━━ EXERCISE MATERIALS ━━

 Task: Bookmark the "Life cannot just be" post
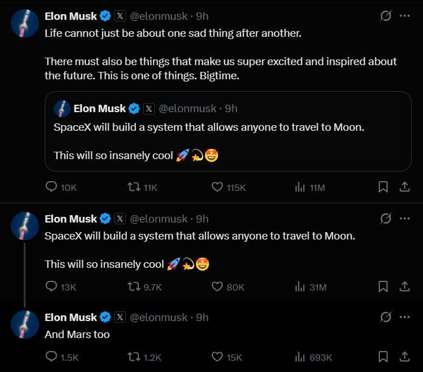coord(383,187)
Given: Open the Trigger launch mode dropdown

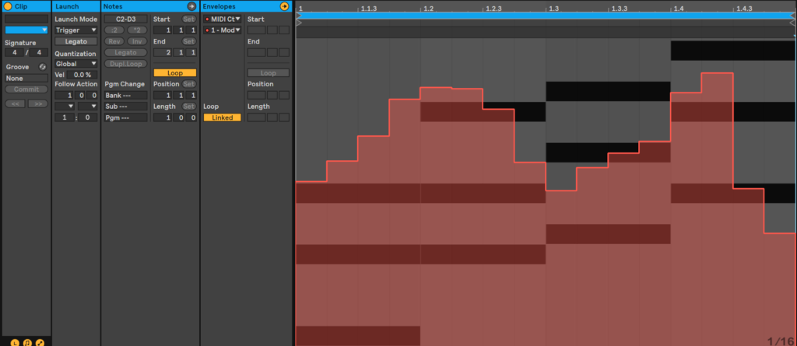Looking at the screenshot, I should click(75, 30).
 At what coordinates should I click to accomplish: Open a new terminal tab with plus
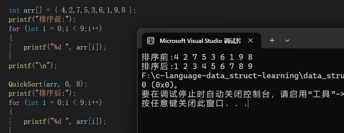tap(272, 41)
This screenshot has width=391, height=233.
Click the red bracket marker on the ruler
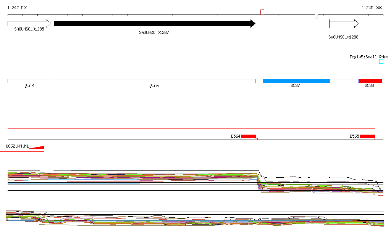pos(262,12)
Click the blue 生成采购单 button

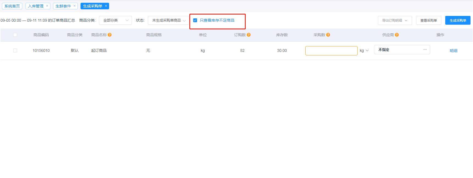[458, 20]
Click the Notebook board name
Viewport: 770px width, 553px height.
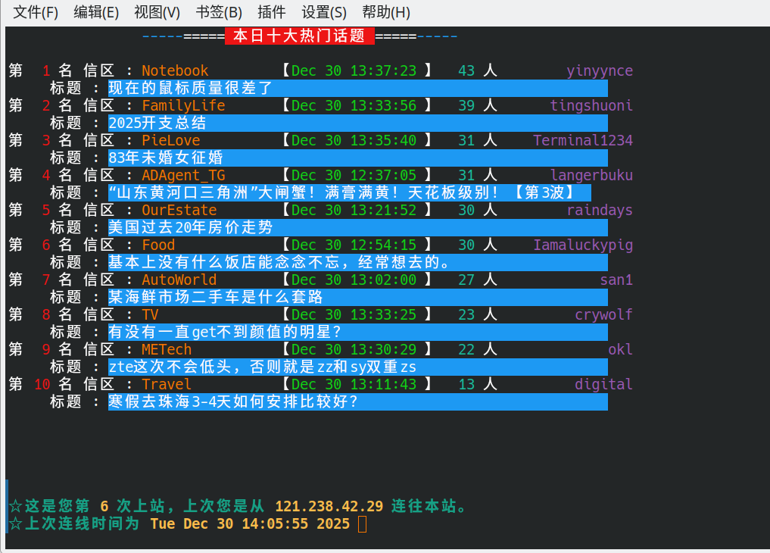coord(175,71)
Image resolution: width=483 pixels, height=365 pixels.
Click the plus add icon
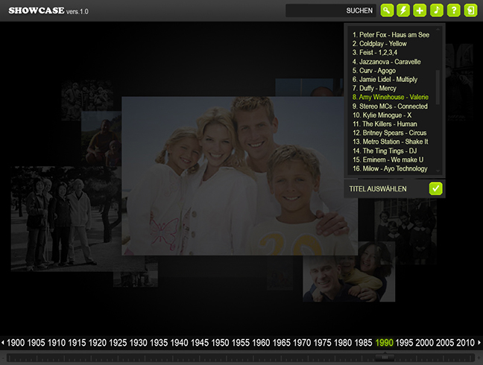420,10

━━━
━━ EXERCISE MATERIALS ━━

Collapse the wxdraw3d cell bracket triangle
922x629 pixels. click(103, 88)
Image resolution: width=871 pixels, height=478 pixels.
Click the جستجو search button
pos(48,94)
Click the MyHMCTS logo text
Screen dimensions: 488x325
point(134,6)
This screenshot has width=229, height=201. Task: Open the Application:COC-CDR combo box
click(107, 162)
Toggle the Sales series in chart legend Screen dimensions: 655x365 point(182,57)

━━━
━━ EXERCISE MATERIALS ━━

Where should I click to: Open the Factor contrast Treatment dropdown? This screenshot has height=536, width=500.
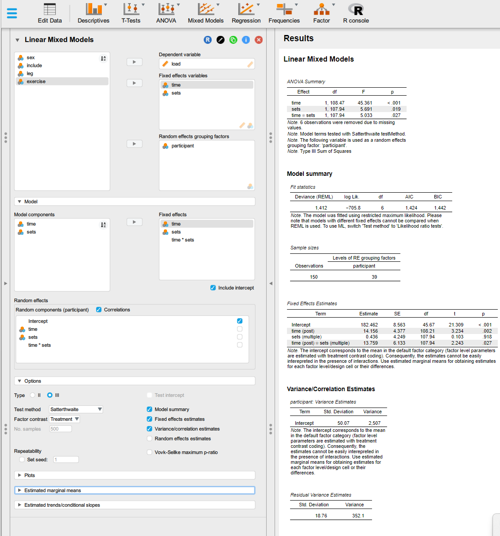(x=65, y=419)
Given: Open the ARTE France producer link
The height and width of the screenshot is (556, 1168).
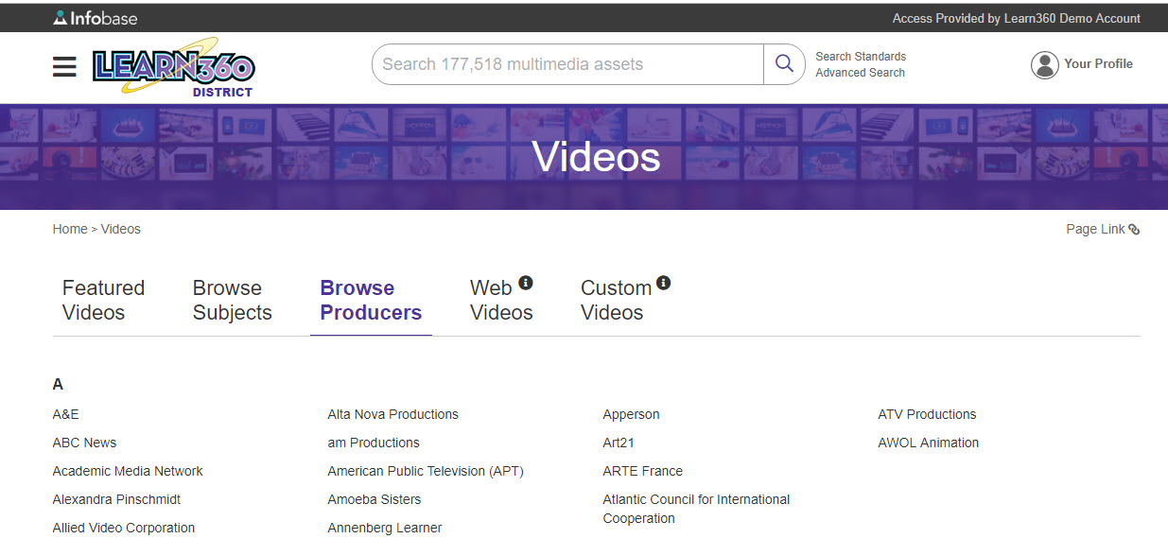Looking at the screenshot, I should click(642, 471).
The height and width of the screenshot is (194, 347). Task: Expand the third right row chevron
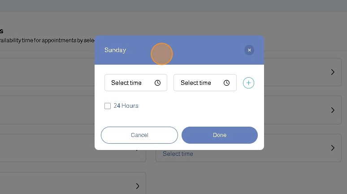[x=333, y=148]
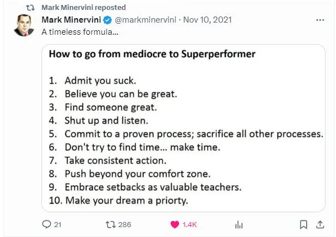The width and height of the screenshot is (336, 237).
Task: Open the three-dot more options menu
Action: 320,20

━━━

WHAT YOU SHOULD DO: When a line in the material above holds the word "resolution", copy that line.

ANSWER TO THIS PROBLEM:
Image resolution: width=483 pixels, height=365 pixels.
Image resolution: width=871 pixels, height=478 pixels.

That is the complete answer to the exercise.